Terratec Cinergy 2400i DT

The Terratec Cinergy 2400i DT is the first PCI-Express dual digital tuner TV card on the market.

Let's have a look at the card, for my test's I will be using Windows Vista Ultimate as my bench operating system. This is great for two reasons, Windows Vista will have a much larger Media Center exposure than XP MCE 2005 (as it's shipped as standard) and most importantly has native 64bit support in Media Center, this means that for the first time we will need 64bit drivers for Media Center.

The great news is, that even though Vista is not officially released yet Terratec have already got drivers available for the card, and even more importantly they have both 32 and 64 bit versions of them available.

Unboxing the card showed that Terratec have put some thought into the card, the box includes everything you may need, the card obviously, but there is also a USB infrared receiver and controller that will allow you to control Media Center as well as the included software.

Talking of which as well as the Windows XP drivers, there is also the Terratec Home Cinema software that has all the usual DVB-T features.

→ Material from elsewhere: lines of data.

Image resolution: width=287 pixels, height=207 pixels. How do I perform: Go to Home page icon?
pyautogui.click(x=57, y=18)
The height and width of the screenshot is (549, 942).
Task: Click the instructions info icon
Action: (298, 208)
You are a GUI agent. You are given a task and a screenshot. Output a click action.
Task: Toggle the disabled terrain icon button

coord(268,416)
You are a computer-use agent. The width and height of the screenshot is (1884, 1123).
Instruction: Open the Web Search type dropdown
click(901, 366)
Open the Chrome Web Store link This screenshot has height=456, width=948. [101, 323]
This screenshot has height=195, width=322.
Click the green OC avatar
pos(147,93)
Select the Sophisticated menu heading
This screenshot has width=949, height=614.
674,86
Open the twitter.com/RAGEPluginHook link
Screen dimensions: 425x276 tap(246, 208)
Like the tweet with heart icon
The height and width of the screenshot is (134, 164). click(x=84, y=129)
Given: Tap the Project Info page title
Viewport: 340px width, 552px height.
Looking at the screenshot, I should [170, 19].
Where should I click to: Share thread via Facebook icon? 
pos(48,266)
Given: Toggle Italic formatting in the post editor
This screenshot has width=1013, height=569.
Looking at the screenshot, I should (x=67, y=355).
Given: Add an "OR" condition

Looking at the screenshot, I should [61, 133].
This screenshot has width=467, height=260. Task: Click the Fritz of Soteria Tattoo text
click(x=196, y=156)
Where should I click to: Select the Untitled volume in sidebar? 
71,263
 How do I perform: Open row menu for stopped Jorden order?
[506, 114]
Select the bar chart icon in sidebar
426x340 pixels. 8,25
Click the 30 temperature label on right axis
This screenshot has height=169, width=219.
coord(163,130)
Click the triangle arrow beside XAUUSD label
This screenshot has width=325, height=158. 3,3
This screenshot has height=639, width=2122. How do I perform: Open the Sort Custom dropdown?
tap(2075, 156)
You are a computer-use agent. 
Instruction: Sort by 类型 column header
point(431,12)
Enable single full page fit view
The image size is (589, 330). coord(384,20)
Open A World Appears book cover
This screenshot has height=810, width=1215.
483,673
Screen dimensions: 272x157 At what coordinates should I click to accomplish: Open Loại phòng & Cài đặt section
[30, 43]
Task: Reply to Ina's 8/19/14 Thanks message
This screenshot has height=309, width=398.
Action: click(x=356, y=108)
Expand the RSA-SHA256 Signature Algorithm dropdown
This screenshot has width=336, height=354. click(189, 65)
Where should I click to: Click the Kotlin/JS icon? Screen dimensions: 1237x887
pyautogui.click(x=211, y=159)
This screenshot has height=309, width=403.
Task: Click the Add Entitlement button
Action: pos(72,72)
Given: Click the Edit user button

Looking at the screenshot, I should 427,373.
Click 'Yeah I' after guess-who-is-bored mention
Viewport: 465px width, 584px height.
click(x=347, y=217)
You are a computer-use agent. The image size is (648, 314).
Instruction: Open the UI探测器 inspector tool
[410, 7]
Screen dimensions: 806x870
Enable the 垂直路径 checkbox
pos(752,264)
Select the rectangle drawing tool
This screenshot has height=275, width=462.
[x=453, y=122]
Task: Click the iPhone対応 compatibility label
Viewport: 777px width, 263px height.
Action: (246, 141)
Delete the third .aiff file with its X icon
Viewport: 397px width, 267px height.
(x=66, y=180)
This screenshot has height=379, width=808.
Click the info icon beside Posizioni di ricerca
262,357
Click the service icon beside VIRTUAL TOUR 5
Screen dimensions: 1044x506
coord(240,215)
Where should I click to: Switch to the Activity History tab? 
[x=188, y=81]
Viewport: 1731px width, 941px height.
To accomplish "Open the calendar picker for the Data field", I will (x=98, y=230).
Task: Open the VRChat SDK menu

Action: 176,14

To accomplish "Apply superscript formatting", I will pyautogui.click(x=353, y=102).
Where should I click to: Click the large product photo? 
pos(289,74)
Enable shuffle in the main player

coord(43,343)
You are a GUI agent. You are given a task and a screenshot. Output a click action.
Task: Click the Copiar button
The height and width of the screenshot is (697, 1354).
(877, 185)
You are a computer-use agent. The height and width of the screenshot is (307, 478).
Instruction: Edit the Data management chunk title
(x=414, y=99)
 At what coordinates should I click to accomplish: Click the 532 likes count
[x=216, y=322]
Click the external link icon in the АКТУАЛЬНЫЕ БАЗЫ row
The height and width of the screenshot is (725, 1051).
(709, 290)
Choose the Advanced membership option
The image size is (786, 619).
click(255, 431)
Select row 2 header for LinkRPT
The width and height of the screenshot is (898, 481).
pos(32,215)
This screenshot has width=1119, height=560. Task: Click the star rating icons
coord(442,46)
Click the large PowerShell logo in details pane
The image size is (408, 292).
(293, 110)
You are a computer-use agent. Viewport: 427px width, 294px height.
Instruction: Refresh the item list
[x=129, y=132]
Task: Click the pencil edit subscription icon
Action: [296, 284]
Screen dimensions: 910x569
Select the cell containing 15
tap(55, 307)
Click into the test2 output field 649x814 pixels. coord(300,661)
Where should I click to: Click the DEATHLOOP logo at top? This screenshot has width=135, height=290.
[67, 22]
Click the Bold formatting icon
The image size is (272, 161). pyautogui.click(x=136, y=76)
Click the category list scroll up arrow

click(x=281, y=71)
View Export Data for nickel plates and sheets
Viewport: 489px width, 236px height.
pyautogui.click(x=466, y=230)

There is however another great addition is the inclusion of Cyberlink's Power Cinema software, so even those that don't have XP Media Center or Vista can get the nice Media Center style 10 foot interface.

The card itself is a really nicely put together piece of equipment with it's white PCB. 

Both of the Micronas tuners are well shielded and the card only requires one antenna connection.

Installation into a spare PCI-Express slot was a brieze, and after downloading the latest drivers for vista installation went straight in.

To make sure all was working well I popped on the Terratec Home Cinema software and kicked off a scan for channels.

I was not expecting too much in the way of reception, as the antenna that the card was connected to was a standard analogue one, and I live in a class 2 antenna area. To my surprise the software brought back all of the major channels, and only a few of them had some partial stuttering. The Terratec software also had another bonus hidden, it includes a subscription to the TVTV program data service.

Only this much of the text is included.